For many companies, from small organizations and startups to larger enterprises, enabling employees to use their own mobile phones in the workplace makes a lot of sense for improving productivity, promoting greater innovation, and cutting costs. However, decision makers need to also take into consideration the risks associated with allowing employees to use their own mobile phones in the field.
Allowing employees to use their own phones creates greater innovation and improves productivity in the workplace. Employees can access their work in the cloud from their personal devices, which they’re already glued to. Utilizing tools that are often used in the workplace such as Google Drive and Dropbox from their personal devices can make working easier for many employees.
Another positive aspect of allowing employees to use their mobile phones is that they can update their smartphones to the newest software available without having to wait on IT approval. Employee devices tend to be more cutting edge, so organizations benefit from the latest features and capabilities of these devices.
In addition, workers often pay for most or all the data and voice services, as well as other associated expenses for their personal phones. According to Good Technology’s 2nd Annual State of BYOD Report, half of the companies surveyed with BYO mobile phone policies in place said that employees are actually covering all costs, including device and data plans, associated with their smartphones. As a result, the enterprise avoids spending money on devices their workers don’t want in the first place, and workers are more likely to take better care of the devices.
Conversely, although allowing employees to use their own mobile phones does present an organization with promising advantages, decision makers need to weigh in the security concerns and loss of control over their IT hardware and ownership that comes along with allowing employees to use their own phones at work.

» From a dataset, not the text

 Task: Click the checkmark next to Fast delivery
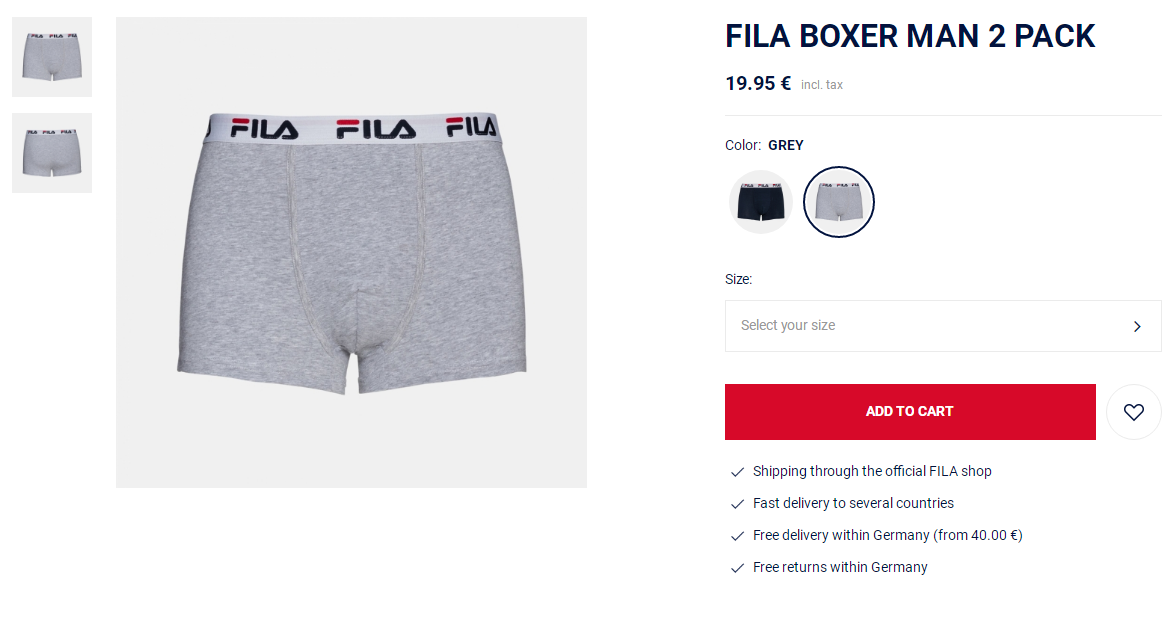737,504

Allowing employees to use their own devices brings significant risks. Security is one of the biggest issues with using personal devices at work. A company has less control over devices it doesn’t own, making it easier for sensitive data to be compromised. Company-issued smartphones usually come with an acceptable-use policy, but it’s a lot more difficult for employers to tell workers what is acceptable use on their own smartphones.
There is also an issue of compliance and ownership when it comes to data. Businesses that fall under compliance mandates such as PCI DSS, HIPAA, or GLBA have certain requirements related to information security and safeguarding specific data. Those rules still must be followed even if the data is on a smartphone owned by an employee. If a worker is let go, or leaves the company of their own accord, segregating and retrieving company data can be a problem.
Over the past few years allowing employees to use their own mobile phones has undoubtedly gained traction in the workplace. Decision makers need to assess the advantages and disadvantages of allowing staff to use their own smartphones at work, while determining how this concept will impact their business model. Companies have seen success in adapting the BYO mobile phone trend, while others prefer a more traditional way of choosing IT for their employees.